Exercise objective: Repeat the items below word for word, from the line containing "Toggle the Vicces reaction on post" through the line containing "Viewport: 1033px width, 581px", and nothing else.

* Begin *

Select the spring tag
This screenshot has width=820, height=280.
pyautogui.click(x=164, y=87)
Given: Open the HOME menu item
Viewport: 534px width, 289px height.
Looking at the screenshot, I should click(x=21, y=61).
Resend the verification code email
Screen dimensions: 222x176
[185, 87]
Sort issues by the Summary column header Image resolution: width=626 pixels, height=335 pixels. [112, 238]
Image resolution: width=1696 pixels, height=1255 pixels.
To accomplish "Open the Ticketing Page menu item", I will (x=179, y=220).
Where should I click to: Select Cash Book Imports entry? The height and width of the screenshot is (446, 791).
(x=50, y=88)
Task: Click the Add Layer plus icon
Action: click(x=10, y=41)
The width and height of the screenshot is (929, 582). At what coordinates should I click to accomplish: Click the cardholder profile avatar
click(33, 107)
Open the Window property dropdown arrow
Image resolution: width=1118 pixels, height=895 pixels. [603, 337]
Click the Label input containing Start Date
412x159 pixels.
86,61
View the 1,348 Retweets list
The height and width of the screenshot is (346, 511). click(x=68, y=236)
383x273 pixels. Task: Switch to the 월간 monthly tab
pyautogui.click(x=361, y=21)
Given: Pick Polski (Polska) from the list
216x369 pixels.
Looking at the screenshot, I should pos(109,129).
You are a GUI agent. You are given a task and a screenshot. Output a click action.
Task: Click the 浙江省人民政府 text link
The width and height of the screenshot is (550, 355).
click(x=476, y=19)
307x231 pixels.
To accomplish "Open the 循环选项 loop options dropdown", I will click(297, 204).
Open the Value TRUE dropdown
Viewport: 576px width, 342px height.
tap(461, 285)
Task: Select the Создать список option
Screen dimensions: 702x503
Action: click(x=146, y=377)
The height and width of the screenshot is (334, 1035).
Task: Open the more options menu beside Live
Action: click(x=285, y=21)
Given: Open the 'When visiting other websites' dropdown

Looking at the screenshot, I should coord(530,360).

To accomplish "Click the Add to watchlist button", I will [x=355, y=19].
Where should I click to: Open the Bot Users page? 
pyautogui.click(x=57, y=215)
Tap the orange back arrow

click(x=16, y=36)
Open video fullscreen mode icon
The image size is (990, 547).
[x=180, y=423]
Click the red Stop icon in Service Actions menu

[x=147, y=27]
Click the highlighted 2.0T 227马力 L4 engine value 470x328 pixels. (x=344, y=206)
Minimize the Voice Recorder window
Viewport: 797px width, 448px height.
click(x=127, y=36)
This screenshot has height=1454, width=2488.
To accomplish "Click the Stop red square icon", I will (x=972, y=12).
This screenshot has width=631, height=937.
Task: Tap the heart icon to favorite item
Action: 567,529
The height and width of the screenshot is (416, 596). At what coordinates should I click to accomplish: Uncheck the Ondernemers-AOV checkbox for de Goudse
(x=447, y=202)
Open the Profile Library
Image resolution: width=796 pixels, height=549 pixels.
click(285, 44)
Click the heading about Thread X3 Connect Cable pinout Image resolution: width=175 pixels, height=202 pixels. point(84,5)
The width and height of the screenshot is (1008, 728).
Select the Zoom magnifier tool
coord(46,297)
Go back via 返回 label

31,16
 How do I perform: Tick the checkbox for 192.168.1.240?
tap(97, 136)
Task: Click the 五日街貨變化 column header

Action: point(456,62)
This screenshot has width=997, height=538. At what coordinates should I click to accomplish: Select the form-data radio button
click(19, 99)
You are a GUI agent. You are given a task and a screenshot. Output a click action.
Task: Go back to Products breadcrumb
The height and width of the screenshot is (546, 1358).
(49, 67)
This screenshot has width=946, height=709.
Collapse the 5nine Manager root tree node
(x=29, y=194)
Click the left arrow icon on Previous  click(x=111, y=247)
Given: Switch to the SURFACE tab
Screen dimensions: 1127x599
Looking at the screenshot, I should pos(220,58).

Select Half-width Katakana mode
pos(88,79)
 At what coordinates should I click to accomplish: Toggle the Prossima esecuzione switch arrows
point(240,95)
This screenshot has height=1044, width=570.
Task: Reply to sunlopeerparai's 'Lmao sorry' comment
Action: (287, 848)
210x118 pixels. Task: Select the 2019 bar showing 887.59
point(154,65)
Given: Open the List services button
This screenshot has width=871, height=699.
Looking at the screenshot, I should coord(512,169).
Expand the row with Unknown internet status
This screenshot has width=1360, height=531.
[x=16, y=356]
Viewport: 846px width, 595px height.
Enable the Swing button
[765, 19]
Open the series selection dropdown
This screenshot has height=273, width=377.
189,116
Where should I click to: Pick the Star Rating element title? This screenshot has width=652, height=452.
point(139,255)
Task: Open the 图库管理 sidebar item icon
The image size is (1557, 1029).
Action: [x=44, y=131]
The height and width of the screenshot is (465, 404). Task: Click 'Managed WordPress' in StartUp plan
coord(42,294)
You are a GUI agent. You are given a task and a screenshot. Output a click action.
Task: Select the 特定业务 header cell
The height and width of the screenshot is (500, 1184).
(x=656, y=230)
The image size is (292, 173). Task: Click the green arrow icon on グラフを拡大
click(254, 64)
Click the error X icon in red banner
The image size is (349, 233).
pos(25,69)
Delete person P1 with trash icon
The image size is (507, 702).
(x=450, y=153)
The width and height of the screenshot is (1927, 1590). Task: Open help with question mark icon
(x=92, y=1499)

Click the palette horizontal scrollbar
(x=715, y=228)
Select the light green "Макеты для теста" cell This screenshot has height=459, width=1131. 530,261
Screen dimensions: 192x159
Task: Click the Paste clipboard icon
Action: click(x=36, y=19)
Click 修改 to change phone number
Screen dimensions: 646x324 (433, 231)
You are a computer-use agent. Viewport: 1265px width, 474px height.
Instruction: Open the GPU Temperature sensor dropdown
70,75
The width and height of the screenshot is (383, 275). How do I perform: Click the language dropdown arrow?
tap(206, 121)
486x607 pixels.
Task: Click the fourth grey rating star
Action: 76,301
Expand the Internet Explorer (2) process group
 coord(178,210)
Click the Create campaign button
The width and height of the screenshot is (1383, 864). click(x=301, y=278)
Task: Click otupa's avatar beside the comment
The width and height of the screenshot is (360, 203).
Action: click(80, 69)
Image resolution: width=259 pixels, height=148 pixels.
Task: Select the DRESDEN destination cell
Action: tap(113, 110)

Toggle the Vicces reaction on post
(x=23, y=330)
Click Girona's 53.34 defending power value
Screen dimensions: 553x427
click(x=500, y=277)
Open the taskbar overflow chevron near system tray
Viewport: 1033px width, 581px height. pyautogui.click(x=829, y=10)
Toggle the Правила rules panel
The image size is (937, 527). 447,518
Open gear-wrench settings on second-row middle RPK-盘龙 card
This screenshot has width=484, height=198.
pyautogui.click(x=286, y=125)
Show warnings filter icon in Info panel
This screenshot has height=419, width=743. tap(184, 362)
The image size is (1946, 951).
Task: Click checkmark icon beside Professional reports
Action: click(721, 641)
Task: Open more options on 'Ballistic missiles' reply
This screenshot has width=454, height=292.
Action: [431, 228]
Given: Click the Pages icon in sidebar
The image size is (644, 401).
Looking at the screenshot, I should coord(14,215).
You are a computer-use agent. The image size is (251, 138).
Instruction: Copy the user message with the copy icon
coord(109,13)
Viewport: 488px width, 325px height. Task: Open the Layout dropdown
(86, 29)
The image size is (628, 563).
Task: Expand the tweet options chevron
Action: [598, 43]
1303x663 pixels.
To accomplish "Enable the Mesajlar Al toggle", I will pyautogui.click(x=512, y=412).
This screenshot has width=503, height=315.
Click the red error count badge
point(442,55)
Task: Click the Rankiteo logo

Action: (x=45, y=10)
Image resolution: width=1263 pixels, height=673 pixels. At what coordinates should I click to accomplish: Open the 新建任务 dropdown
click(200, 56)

* End *

Output below:
Toggle the Vicces reaction on post
(x=23, y=330)
Click Girona's 53.34 defending power value
Screen dimensions: 553x427
click(x=500, y=277)
Open the taskbar overflow chevron near system tray
Viewport: 1033px width, 581px height. pyautogui.click(x=829, y=10)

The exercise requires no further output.